En privé, le progressiste vous parlera soudain de Darwin, Rousseau et Nietzsche
“Toutefois, si vous lui parlez en privé, vous obtenez des réponses différentes. Ses déclarations renferment de nombreuses références à Darwin, Rousseau ou Nietzsche, et il se fait l’écho de mots qu’il ne comprend pas. Il fait une courte pause… puis parle d’un degré de liberté que le monde n’a jamais connu…
Ce décalage entre ce qui se passe dans la sphère privée d’une part et la presse et les médias de l’autre explique pourquoi le libéralisme saoudien a si peu d’impact et pourquoi le courant extrémiste domine dans tous les domaines… Croire en une idée, c’est se battre pour elle et s’efforcer de la mettre en application. En parler secrètement est efficace pour un temps donné, mais à long terme, comme on le voit aujourd’hui, cela revient à n’être pris au sérieux par personne. Si même les plus fervents défenseurs d’une conception donnée du monde [craignent de s’exprimer ouvertement], comment les autres la considéreront-ils ?
Les extrémistes… incitent à croire que le libéralisme est une hérésie, alors que cette conception du monde n’a rien à voir avec le fait d’être religieux ou non. Le libéralisme, c’est le droit de choisir et de penser librement, sans personne pour vous dicter votre mode de vie.

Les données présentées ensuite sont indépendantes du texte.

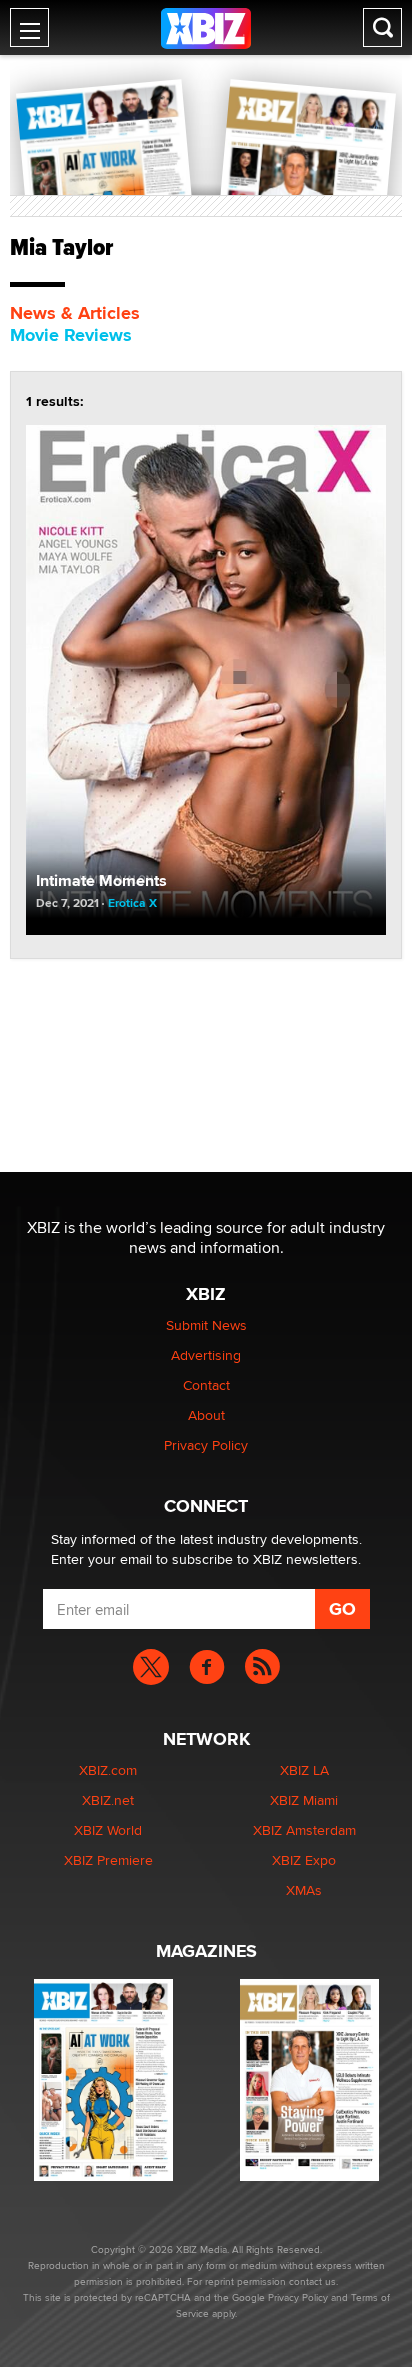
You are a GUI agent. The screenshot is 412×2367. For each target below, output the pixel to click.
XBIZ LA (304, 1770)
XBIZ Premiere (108, 1860)
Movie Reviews (71, 335)
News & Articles (75, 313)
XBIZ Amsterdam (304, 1830)
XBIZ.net (108, 1800)
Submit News (206, 1325)
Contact (206, 1385)
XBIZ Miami (304, 1800)
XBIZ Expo (304, 1860)
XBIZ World (108, 1830)
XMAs (304, 1890)
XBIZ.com (108, 1770)
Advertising (206, 1355)
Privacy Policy (206, 1445)
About (206, 1415)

Rares sont ceux en Arabie saoudite qui osent déclarer ouvertement leur libéralisme, défendre [leur conception du monde] et ses partisans, expliquer ce qu’elle signifie et qu’elle n’a rien à voir avec le rejet de la foi, comme le prétendent les détracteurs du libéralisme.”
Puis il y a ceux qui professent [des valeurs] libérales par hypocrisie
“Puis il y a ceux qui professent le libéralisme par hypocrisie, maintenant que l’atmosphère générale dans le pays est favorable au pluralisme et le climat politique à la reconnaissance des autres et à [leur droit à] la liberté. [Mais] si un politicien prononce un discours contre l’innovation et les défenseurs de la liberté, [ces hypocrites se taisent]. Au lieu de cela, vous découvrez que celui-la même qui citait Darwin se met à parler des Compagnons du Prophète et de ses successeurs. Son affiliation à une organisation donnée ou un courant d’idées n’est que temporaire, et se termine quand il perd la motivation personnelle qui l’avait poussé à y adhérer. Il vit en état d’immobilité et de suspension, en attendant de déterminer le climat politique actuel pour s’y adapter. Ses vues sont floues et il récite les opinions des autres, ne s’inquiétant de personne hormis de lui-même.
Les mouvements islamistes ne sont pas les seuls à tenter d’endiguer le mouvement libéral saoudien qui ne fait qu’éclore. Les libéraux eux-mêmes sont [à blâmer] car ils souffrent de deux nouvelles failles honteuse…: la honte etla peur.”
[1] Al-Rai (Koweït), le 19 avril 2010.